Coke bottle styling is any automotive body styling that bears an overall body shape resembling the classic glass Coca-Cola soft drink's contour bottle design when viewed in profile. It is a style of automobile bodies with outward curving fenders with a narrow center. In contrast to "straight-edge" designs, automobiles such as the sixth generation AMC Ambassador featured "swoopy lines ... in the 'Coke bottle' mode."

The design was used in airplanes as a way of greatly reducing the sharp drag rise that occurs at transonic speeds; its utilization often results in a pinch-waisted fuselage shape that National Advisory Committee for Aeronautics (NACA) labeled the design principle 'area rule,' and variously identified as coke bottle, wasp waist, or Marilyn Monroe shape.
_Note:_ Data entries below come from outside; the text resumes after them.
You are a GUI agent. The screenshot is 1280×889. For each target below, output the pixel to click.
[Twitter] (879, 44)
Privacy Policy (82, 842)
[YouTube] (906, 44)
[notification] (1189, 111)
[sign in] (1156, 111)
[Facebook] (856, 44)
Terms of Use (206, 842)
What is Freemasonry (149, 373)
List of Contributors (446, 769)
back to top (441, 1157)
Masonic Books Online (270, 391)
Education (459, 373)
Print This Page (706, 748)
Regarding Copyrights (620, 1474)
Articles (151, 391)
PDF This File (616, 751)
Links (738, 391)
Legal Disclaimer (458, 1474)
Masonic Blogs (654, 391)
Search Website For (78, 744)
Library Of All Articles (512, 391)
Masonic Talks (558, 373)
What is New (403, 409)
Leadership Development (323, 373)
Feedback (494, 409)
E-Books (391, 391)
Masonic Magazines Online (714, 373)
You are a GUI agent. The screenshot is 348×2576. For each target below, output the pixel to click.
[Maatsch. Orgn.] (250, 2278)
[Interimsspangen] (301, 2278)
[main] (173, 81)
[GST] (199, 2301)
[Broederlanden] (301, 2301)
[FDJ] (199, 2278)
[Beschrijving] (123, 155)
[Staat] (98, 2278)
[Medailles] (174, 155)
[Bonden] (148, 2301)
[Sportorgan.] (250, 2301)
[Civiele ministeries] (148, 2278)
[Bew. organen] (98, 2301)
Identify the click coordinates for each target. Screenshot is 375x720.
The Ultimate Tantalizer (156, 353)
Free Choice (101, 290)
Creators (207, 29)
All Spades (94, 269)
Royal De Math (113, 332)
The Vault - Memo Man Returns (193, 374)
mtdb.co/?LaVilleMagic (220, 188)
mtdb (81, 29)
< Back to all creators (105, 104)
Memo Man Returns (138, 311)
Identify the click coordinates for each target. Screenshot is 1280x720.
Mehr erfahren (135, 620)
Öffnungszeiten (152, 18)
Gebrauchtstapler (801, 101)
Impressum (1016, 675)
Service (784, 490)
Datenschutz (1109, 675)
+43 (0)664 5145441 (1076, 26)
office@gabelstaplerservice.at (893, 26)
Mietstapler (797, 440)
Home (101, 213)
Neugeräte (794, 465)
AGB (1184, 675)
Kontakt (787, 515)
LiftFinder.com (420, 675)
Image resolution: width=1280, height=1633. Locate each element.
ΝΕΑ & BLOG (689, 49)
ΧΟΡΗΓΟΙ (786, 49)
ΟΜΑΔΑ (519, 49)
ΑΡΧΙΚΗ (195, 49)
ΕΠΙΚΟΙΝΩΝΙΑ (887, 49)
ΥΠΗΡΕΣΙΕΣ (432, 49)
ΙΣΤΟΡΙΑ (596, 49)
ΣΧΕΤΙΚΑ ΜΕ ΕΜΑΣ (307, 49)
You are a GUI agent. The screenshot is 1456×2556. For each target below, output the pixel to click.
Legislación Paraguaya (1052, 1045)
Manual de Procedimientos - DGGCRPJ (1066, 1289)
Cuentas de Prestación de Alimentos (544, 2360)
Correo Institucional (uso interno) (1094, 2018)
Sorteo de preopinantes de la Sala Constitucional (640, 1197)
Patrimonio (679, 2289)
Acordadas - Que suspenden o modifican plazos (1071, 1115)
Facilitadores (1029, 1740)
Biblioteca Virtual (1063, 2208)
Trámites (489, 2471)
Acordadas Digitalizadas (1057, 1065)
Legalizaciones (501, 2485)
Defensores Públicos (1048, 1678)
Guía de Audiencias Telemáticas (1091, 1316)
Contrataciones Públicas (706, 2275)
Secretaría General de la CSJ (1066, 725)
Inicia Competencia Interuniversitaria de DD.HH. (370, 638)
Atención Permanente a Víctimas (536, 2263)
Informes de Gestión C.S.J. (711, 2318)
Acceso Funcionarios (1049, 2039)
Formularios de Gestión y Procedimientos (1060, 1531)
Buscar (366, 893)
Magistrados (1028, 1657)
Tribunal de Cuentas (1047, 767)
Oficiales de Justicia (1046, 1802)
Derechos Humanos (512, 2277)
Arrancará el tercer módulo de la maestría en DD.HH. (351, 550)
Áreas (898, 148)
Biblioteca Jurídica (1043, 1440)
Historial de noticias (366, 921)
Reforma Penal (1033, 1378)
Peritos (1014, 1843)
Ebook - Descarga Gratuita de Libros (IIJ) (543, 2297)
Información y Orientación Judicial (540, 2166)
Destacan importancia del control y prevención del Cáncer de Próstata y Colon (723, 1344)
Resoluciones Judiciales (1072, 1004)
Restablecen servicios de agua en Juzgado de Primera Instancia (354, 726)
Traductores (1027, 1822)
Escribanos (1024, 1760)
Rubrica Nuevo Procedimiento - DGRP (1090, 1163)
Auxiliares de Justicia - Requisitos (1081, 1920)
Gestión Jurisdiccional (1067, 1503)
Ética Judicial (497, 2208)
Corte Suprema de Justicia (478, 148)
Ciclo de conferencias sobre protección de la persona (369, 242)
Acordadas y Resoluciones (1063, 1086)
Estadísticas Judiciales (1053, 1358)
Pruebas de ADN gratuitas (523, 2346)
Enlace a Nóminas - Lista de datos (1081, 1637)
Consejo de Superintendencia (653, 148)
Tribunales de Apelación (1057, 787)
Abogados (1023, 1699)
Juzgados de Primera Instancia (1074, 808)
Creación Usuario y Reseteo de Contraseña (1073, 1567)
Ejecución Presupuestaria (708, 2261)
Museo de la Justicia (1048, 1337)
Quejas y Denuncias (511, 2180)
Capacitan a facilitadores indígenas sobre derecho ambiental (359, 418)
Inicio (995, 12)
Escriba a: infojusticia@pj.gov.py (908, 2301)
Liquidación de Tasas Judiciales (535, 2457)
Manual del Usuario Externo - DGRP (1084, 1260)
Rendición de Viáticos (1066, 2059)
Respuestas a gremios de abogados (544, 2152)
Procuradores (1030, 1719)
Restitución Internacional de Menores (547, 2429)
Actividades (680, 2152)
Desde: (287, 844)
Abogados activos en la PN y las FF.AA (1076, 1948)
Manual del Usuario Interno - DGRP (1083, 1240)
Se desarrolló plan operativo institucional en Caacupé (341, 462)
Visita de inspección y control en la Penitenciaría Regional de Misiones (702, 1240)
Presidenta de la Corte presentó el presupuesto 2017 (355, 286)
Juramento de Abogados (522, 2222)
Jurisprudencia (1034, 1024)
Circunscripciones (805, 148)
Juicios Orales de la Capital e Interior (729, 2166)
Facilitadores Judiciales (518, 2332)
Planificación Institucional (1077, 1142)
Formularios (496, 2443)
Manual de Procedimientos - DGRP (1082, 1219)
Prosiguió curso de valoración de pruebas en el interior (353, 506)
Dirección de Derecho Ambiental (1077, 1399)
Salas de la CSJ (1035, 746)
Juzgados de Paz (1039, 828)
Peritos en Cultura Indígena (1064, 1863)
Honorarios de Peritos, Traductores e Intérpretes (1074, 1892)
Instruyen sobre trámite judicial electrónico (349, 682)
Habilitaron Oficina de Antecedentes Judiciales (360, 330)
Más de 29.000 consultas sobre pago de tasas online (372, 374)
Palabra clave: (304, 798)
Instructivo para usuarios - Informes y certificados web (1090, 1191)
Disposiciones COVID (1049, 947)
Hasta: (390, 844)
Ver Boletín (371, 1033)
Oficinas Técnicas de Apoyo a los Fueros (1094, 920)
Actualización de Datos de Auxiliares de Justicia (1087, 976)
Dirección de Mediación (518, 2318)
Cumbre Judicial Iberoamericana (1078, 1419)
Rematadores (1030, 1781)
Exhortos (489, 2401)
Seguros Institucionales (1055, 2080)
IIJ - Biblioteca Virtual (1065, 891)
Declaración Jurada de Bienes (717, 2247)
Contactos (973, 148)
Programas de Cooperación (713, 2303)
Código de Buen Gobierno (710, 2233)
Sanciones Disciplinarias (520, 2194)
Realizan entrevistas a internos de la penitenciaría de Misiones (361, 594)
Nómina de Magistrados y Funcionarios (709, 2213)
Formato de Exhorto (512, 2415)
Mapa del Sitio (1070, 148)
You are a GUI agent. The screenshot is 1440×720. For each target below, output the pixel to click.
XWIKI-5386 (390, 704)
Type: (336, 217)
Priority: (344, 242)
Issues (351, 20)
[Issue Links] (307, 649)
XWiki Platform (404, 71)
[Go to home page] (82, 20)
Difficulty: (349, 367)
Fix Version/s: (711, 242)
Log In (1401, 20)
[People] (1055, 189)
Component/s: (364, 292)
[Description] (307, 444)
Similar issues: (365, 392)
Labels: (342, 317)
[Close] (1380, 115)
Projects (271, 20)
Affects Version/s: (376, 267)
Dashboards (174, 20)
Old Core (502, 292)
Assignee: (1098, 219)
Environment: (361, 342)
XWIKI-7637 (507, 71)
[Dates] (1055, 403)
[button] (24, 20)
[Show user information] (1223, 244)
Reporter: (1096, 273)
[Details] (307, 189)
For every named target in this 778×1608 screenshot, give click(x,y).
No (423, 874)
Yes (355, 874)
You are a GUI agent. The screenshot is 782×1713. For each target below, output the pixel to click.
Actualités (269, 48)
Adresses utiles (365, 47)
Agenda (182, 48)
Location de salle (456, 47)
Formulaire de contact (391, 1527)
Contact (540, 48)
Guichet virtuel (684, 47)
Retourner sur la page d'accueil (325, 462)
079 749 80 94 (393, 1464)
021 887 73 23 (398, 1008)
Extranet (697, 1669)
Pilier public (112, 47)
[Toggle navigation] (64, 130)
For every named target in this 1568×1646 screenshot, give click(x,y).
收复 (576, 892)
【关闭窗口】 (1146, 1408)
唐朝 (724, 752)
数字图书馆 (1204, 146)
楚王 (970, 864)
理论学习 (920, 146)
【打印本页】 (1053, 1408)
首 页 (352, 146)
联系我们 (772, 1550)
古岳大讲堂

As tailfins were influenced by jet aircraft of the 1950s, stylists were inspired by supersonic planes. Automotive designers incorporated the "wasp waist" body shape among numerous passenger cars, as they found that the previous "ponton" appearance seemed dated. Cars with this style treatment earned this term "by having more rounded body panels with arcs over the wheelwells, making them resemble bottles of Coca-Cola laid on their sides." Aircraft such as the F-102 were designed with narrow waists and bulging forward and rear fuselages to conform to the area rule to achieve supersonic speeds.

Studebaker introduced the Raymond Loewy-designed Avanti with pronounced Coke-bottle look in 1962. The 1962 Pontiac full-size models also "had a subtle horizontal crease about half way down [the bodyside] and a slight wasp-waist constriction at the doors which swelled out again in the rear quarters" One of the cleanest examples of the “Coke bottle” styling was the 1963 Buick Riviera. Chevrolet first tried the coke bottle look on Bill Mitchell's 1963 Corvette Sting Ray as a styling theme since the area rule does not apply at road speeds.